| TASK STATEMENT |
Restate exactly the lines below, from the one containing "Given: Click the Save button" through the final line, and leave out the pictures.

| SOURCE MATERIAL |

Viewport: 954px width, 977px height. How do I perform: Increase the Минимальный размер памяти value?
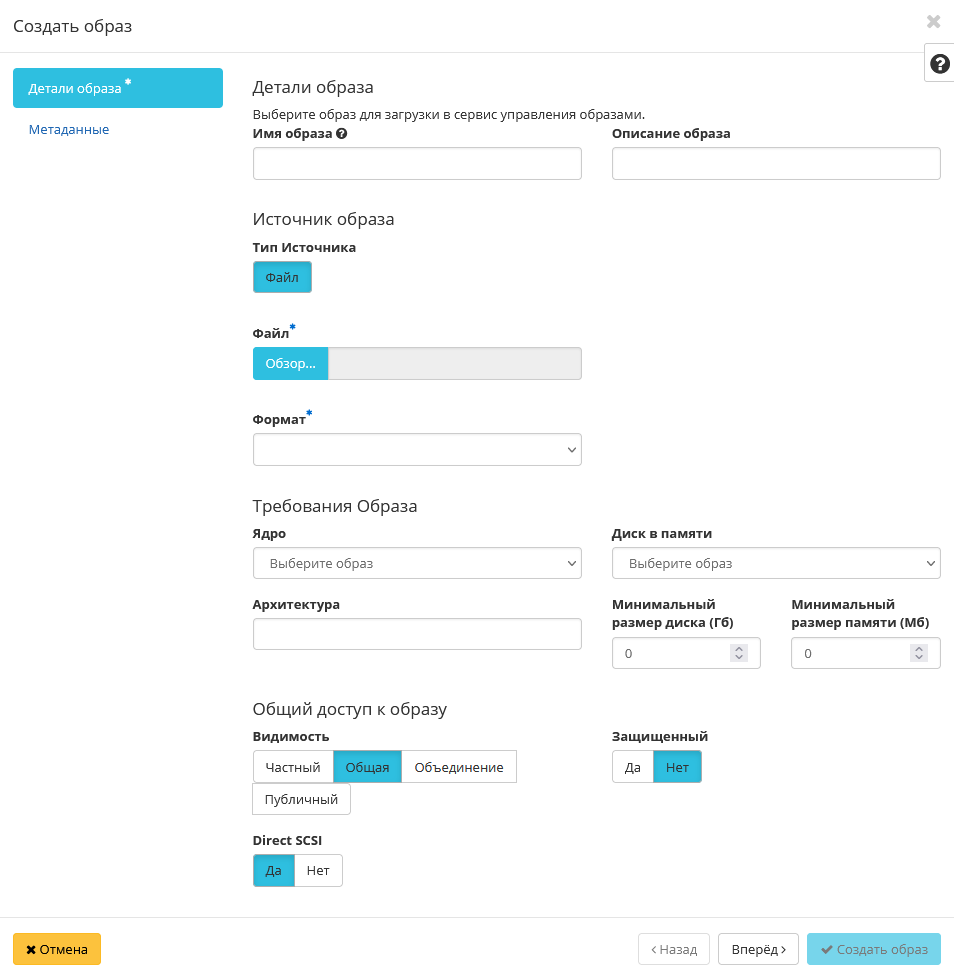918,648
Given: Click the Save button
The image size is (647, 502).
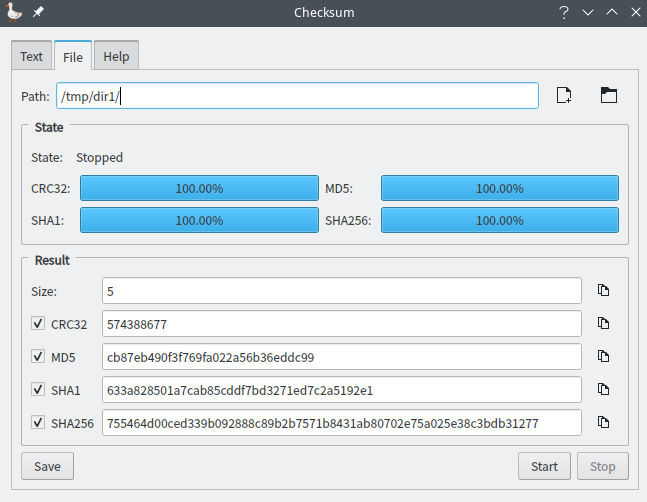Looking at the screenshot, I should [x=47, y=466].
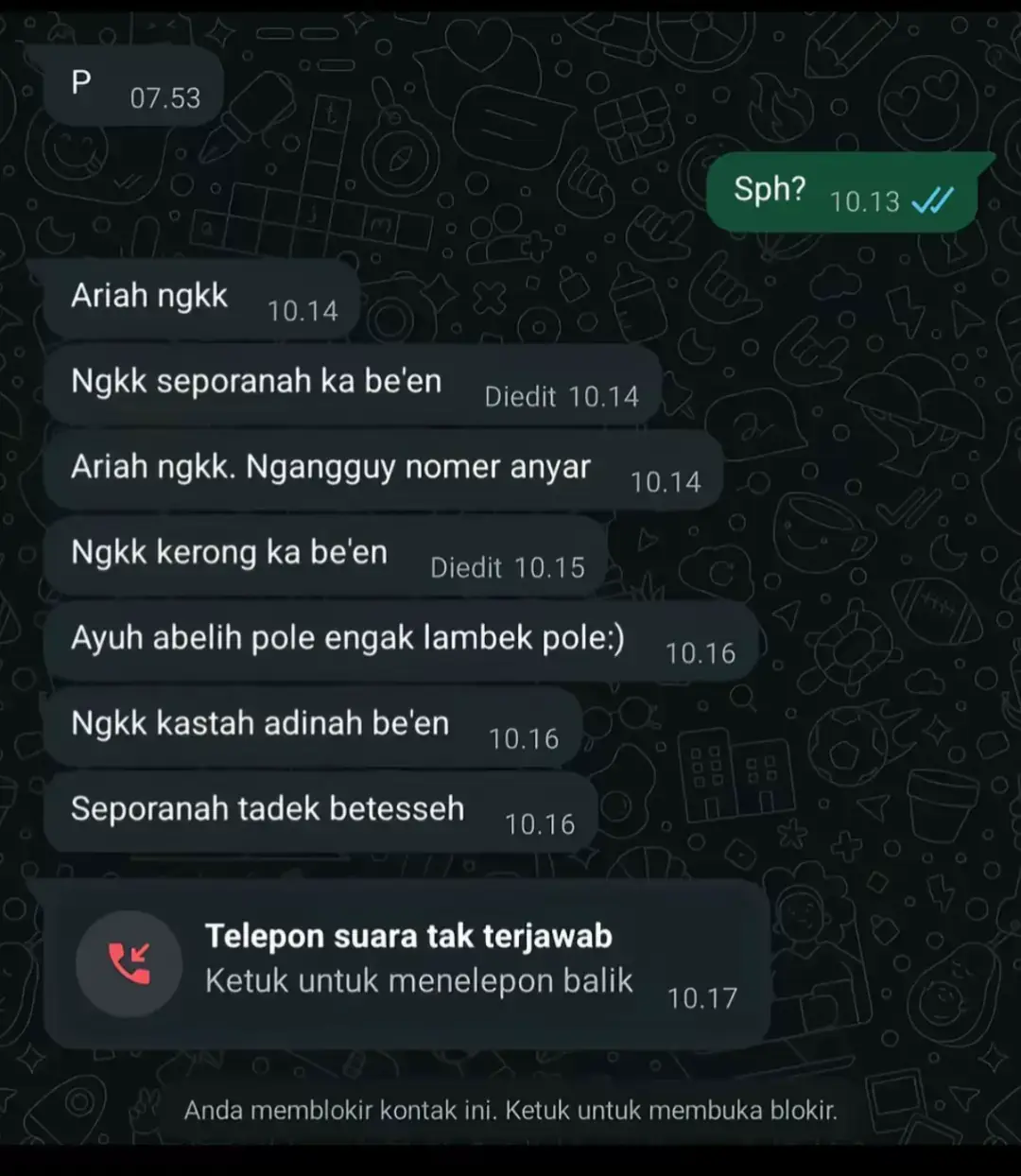1021x1176 pixels.
Task: Select the "Ngkk kerong ka be'en" message
Action: point(325,556)
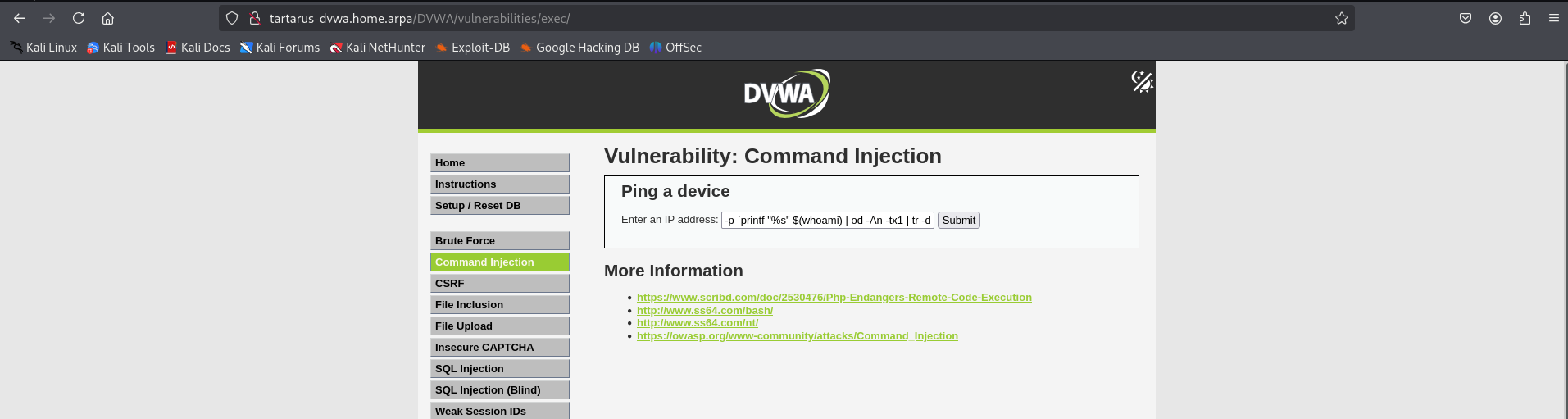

| EXERCISE RESPONSE |
Given: Click the Save button
The image size is (647, 502).
Looking at the screenshot, I should [x=47, y=466].
1021x1176 pixels.
Task: Select the "Ngkk kerong ka be'en" message
Action: point(325,556)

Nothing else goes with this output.